--- TASK GOAL ---
Take the lines from the one containing "Select the 绑定申请编号 radio button" through the one containing "pos(968,405)", swap "checkbox" for "check box", and write out only those lines with nothing else changed.

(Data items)
--------

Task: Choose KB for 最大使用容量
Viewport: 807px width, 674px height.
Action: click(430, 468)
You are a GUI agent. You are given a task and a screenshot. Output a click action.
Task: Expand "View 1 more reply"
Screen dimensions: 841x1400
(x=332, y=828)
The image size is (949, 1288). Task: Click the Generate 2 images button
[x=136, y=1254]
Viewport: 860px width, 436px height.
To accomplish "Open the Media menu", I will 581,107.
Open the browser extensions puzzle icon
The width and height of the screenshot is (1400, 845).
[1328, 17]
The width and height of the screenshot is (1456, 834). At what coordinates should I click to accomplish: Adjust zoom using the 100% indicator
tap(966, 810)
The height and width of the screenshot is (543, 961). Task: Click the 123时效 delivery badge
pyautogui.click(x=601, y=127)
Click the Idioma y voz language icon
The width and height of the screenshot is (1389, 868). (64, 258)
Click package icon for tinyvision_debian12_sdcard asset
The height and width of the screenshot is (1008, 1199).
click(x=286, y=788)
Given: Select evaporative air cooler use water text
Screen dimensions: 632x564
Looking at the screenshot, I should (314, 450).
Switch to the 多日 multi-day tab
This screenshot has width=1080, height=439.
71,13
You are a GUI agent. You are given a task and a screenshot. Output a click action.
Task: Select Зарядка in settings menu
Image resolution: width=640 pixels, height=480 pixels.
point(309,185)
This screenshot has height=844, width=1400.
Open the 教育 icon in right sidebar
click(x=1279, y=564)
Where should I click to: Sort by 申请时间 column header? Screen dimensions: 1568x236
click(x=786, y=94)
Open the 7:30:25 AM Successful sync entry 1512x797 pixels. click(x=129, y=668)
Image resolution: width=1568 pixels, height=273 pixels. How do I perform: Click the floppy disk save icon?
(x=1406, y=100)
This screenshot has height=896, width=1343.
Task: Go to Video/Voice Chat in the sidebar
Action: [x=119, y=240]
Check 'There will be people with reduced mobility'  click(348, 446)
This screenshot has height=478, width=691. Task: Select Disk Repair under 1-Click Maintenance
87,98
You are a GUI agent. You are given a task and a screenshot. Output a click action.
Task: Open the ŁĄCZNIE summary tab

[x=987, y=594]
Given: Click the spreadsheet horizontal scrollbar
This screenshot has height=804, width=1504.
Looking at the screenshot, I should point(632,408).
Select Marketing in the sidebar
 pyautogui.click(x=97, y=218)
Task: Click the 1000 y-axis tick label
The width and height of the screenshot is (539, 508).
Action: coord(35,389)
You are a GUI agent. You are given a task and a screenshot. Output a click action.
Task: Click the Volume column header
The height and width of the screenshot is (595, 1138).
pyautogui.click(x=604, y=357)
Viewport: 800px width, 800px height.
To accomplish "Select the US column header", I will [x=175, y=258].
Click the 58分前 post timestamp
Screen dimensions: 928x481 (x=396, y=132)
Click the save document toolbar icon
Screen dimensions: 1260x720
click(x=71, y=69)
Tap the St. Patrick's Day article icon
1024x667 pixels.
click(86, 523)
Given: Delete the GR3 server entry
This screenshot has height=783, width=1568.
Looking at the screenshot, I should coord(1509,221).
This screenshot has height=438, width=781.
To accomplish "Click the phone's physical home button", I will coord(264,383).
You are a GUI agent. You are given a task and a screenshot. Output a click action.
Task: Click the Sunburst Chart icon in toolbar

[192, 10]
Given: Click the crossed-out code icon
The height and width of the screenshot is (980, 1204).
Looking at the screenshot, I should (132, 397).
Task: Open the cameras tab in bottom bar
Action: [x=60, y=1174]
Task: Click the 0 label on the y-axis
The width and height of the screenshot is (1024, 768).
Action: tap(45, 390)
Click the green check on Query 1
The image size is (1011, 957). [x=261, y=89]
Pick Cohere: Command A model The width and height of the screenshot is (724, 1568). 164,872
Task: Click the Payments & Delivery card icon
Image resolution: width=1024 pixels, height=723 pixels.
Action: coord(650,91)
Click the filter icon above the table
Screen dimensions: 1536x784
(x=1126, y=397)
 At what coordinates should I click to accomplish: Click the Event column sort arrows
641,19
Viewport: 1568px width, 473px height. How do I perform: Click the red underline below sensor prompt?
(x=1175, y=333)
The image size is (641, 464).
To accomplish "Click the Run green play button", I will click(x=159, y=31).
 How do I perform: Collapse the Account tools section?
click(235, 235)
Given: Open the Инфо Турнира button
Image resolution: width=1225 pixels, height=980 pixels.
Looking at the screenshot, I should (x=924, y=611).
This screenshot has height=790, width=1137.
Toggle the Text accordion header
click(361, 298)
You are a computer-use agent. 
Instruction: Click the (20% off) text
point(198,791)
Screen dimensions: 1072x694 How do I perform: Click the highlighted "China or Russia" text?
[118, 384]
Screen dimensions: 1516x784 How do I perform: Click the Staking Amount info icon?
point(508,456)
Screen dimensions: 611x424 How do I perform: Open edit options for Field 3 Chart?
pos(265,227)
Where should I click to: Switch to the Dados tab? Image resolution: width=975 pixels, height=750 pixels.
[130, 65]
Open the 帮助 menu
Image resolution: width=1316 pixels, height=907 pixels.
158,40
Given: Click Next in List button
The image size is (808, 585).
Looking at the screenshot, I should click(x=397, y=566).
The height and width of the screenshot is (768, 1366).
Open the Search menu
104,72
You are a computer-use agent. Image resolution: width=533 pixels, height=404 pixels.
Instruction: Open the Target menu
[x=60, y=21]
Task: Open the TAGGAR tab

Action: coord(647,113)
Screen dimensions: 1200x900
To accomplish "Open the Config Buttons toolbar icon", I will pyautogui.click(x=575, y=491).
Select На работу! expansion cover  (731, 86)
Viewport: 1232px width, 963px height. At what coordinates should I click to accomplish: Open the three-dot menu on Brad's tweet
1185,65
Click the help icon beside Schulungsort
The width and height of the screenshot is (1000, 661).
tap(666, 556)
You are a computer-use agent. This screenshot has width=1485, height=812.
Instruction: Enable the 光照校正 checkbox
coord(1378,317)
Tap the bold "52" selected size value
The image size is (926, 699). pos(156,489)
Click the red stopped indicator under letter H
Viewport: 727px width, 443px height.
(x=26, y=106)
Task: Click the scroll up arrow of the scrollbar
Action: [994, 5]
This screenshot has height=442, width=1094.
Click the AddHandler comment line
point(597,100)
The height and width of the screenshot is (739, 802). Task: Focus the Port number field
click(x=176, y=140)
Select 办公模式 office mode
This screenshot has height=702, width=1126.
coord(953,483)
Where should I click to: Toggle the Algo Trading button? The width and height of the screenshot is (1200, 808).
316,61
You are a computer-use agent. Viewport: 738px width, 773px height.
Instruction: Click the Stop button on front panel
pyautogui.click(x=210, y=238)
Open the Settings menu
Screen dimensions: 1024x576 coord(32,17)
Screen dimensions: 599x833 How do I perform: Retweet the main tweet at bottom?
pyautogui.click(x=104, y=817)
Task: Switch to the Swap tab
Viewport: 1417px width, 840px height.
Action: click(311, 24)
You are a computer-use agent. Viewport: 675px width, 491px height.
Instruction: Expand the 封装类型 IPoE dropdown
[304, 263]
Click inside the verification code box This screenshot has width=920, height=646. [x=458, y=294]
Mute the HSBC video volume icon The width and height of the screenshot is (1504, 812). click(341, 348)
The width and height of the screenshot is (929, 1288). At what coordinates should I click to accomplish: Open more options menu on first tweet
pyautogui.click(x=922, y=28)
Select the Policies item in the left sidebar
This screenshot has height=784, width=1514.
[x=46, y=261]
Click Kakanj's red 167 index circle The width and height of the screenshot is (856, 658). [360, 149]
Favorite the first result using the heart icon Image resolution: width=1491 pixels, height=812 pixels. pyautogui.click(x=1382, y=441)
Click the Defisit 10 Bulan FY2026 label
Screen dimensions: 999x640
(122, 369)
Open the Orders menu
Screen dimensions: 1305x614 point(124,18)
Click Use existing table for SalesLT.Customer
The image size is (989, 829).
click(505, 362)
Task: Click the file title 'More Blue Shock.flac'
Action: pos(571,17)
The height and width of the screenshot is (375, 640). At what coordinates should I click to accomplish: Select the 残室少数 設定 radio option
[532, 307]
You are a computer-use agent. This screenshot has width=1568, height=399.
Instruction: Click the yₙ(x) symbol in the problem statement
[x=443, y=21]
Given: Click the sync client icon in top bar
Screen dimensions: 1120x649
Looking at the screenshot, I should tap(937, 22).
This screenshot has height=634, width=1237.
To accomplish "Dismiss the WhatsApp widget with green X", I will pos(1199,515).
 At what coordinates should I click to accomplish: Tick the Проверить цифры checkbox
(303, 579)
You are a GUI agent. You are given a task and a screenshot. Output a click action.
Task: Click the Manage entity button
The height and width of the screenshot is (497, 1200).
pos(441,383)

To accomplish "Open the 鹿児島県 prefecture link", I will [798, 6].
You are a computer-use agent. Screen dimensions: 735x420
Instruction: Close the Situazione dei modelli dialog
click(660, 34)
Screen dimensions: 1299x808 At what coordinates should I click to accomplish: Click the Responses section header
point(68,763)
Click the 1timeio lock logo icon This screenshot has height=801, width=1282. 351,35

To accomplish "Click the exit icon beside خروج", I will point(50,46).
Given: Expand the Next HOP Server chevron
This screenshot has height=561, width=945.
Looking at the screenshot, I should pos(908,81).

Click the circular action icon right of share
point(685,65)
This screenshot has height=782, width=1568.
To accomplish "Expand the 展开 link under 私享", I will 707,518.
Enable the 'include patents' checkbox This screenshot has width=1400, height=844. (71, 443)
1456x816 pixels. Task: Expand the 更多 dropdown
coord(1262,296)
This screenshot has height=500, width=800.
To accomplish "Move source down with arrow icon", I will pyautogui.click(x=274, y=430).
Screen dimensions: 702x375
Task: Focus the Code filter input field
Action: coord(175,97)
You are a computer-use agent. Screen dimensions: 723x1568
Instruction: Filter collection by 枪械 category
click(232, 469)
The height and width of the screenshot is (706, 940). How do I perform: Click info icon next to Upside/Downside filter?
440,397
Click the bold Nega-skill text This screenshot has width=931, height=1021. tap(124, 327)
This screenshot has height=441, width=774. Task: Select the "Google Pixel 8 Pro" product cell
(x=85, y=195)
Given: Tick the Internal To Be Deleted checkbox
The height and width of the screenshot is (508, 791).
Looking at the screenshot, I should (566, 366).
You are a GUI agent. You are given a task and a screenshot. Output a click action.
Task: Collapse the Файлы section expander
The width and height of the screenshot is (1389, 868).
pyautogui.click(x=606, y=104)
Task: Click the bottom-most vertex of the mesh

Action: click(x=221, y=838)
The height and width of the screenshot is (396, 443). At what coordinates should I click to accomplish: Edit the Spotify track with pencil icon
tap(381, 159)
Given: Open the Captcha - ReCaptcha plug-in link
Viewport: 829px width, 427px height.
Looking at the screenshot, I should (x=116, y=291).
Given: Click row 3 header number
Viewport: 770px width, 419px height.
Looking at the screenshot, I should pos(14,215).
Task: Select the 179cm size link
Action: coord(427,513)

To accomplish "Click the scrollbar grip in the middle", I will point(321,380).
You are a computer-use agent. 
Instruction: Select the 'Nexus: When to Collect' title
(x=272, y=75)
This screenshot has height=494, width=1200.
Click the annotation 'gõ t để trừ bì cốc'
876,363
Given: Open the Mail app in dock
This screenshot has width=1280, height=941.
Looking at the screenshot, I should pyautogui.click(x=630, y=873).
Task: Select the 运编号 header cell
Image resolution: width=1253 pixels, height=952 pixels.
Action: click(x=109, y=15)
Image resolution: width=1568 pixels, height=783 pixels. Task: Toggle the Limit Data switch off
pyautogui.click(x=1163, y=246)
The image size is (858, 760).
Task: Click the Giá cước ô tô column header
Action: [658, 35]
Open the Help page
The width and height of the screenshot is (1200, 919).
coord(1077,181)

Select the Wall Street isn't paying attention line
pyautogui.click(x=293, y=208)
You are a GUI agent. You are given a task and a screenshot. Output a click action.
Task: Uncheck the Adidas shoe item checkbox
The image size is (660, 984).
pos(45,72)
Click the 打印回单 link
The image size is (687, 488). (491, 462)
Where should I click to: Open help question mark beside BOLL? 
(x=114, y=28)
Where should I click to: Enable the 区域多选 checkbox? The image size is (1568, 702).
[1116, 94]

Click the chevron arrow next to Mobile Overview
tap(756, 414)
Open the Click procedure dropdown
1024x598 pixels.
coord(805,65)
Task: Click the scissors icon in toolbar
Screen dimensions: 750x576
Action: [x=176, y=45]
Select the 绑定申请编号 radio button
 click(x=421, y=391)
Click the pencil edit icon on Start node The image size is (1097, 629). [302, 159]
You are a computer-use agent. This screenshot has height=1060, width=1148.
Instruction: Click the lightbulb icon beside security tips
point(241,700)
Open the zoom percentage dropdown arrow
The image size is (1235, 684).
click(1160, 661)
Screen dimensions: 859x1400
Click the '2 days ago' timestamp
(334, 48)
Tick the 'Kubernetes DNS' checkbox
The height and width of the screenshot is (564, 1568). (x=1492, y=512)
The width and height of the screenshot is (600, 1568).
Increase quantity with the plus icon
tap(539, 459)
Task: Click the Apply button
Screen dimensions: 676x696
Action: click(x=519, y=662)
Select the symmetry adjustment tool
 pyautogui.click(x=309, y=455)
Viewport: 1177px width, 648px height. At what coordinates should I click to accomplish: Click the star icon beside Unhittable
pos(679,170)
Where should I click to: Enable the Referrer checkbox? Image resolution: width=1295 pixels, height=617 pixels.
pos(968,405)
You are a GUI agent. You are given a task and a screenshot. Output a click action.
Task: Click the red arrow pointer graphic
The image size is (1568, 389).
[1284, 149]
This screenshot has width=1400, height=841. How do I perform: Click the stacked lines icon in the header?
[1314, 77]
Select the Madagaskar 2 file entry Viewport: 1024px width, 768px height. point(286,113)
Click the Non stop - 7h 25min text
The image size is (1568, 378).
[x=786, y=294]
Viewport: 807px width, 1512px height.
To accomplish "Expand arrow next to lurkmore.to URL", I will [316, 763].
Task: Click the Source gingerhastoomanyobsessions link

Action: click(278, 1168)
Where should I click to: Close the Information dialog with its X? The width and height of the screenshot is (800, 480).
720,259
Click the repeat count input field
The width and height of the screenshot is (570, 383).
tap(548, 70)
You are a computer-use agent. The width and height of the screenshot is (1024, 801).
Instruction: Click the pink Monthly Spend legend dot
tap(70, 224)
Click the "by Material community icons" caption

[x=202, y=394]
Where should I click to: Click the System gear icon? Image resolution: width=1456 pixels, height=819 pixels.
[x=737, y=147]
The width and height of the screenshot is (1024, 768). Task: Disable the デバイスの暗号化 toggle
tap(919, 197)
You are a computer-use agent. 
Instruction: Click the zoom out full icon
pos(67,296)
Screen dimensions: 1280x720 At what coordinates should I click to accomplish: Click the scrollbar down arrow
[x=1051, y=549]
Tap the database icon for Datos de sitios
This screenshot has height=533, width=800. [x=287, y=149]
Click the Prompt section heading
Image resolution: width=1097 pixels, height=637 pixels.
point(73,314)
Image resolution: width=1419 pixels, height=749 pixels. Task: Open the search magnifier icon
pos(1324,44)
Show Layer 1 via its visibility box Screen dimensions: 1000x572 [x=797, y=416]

--------

--- SOLUTION BELOW ---
Select the 绑定申请编号 radio button
 click(x=421, y=391)
Click the pencil edit icon on Start node The image size is (1097, 629). [302, 159]
You are a computer-use agent. This screenshot has height=1060, width=1148.
Instruction: Click the lightbulb icon beside security tips
point(241,700)
Open the zoom percentage dropdown arrow
The image size is (1235, 684).
click(1160, 661)
Screen dimensions: 859x1400
Click the '2 days ago' timestamp
(334, 48)
Tick the 'Kubernetes DNS' check box
The height and width of the screenshot is (564, 1568). (x=1492, y=512)
The width and height of the screenshot is (600, 1568).
Increase quantity with the plus icon
tap(539, 459)
Task: Click the Apply button
Screen dimensions: 676x696
Action: click(x=519, y=662)
Select the symmetry adjustment tool
 pyautogui.click(x=309, y=455)
Viewport: 1177px width, 648px height. At what coordinates should I click to accomplish: Click the star icon beside Unhittable
pos(679,170)
Where should I click to: Enable the Referrer check box? Image resolution: width=1295 pixels, height=617 pixels.
pos(968,405)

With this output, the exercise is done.